Но та самая незаменимая Туанетт, у которой он всегда искал защиты, обняв и прижав его к себе, тоже проговорила словами папа:
– Пора, мой мальчик, пора.
И он, как бы остолбенев, понял, что в жизни есть такое слово – «надо», которое никем не обсуждается и является законом!

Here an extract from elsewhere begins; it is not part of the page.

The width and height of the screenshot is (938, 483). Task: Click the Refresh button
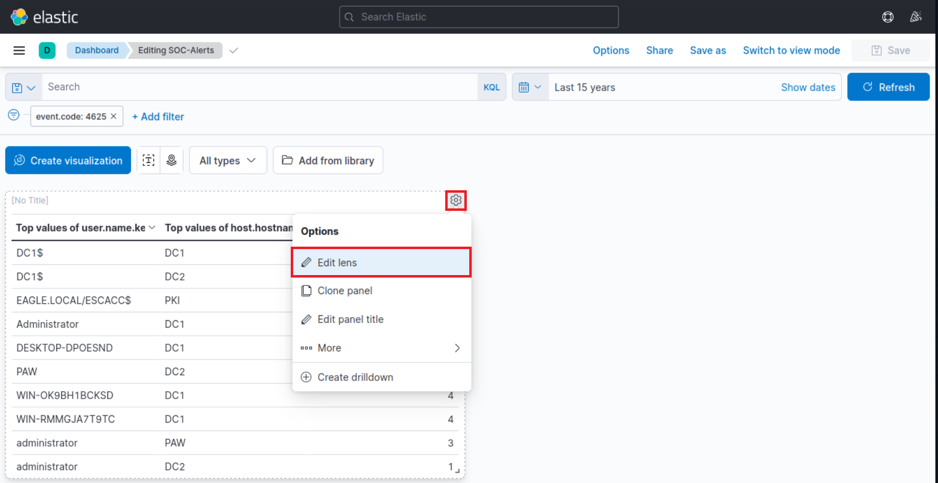click(x=888, y=87)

«Я же ещё совсем маленький, – думал он с горечью, – и ничего бы не произошло, если бы я пожил в комнате с Машей и Туанетт. Никто меня не любит и потому мучают и хотят, чтобы старшие братья смеялись и издевались надо мной. Неужели с нынешнего дня я буду жить с братьями, и Туанетт не будет целовать меня на ночь, и я не услышу, как, перекрестив меня на ночь, произнесёт: “Покойной ночи, ангел мой!”? Неужели навсегда эта новая жизнь?» – с каким-то впервые ощутимым страхом и душевной тяжестью подумал он, вновь украдкой утирая набежавшие слёзы.

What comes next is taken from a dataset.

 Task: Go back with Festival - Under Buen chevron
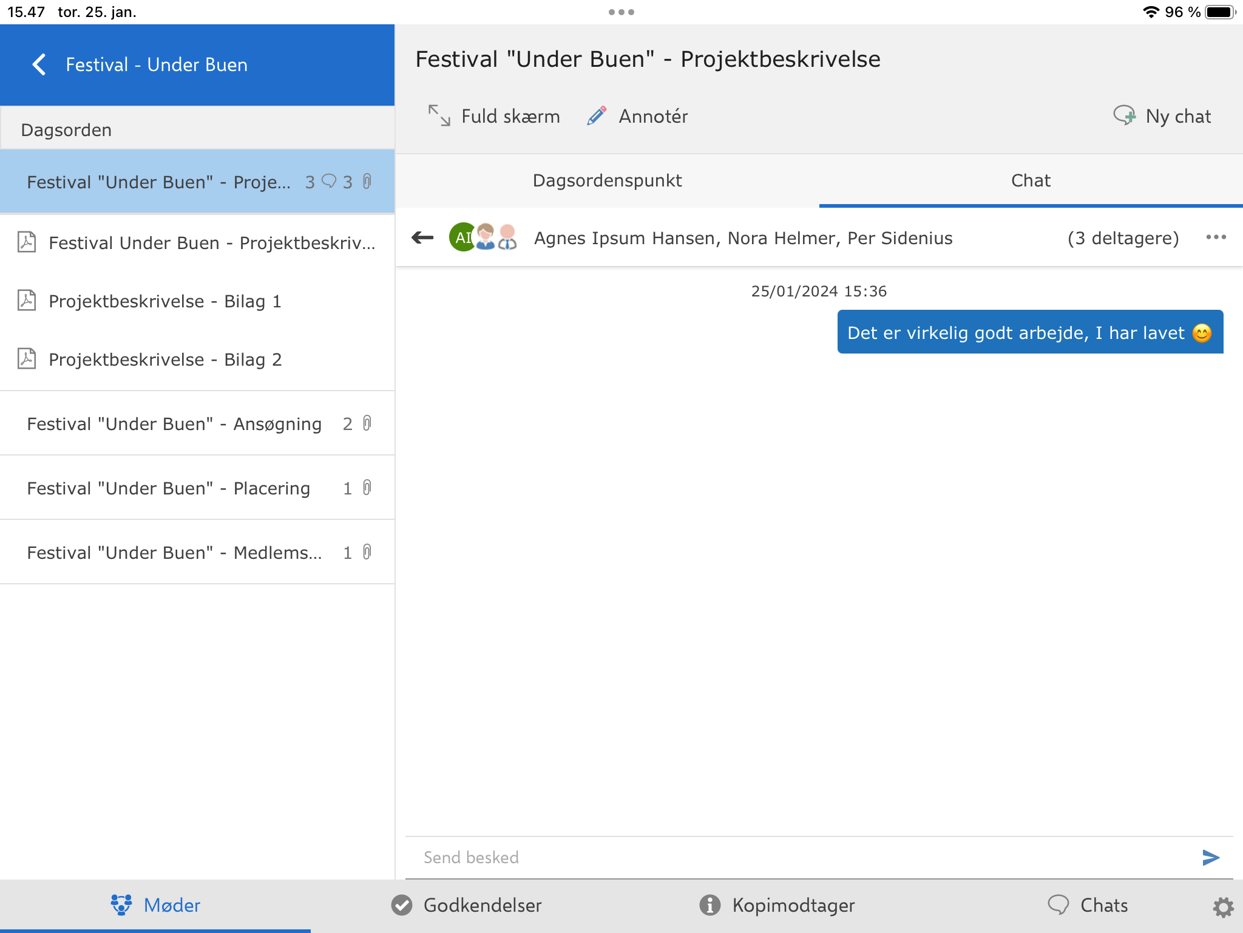click(39, 64)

Весь день Лёва ходил погружённый в себя, ни с кем не разговаривая и не играя, да и домашние, поняв его состояние, не докучали ему. Вечером, перед сном, он зашёл к Туанетт. Надевая на него ночной халат и обнимая его, она чувствовала то же самое, что и он: что жалко, ужасно жалко расставаться, но должно! И он со всей остротой ощутил, как сложна жизнь!
Послание
Княгиня Волконская гостила в Ясной Поляне уже вторую неделю, и наконец она написала обещанное письмо своей старинной приятельнице, княгине Щербатовой: «Как же чудно в Ясной, и я нисколько не жалею, что снова приехала сюда. Здесь почти ничего не изменилось. Когда вхожу в Клины, вспоминаю старого князя Волконского, как мы с его дочерью Марией любили слушать музыку крепостного оркестра, который божественно исполнял многие пьесы Моцарта и Гайдна. Граф Николай умело наладил хозяйство. Старая графиня Пелагея Николаевна по-прежнему сибаритствует и капризничает. Сын вместе со своими домочадцами выполняет все её прихоти. Татьяна Ёргольская неисправима: вся в детях Николая и грёзах и предложения о замужестве графу не делает. Его дети просто очаровательны, особенно оригинален маленький Лёвушка. Вы бы видели, как он входит в залу, кланяясь всем, откидывая голову назад. К тому же он мальчик сообразительный и не лишён чувства юмора. Днями граф велел ему составить шараду.
– Первое – буква, второе – птица, а всё – маленький домик. Что это такое? – спросил он его.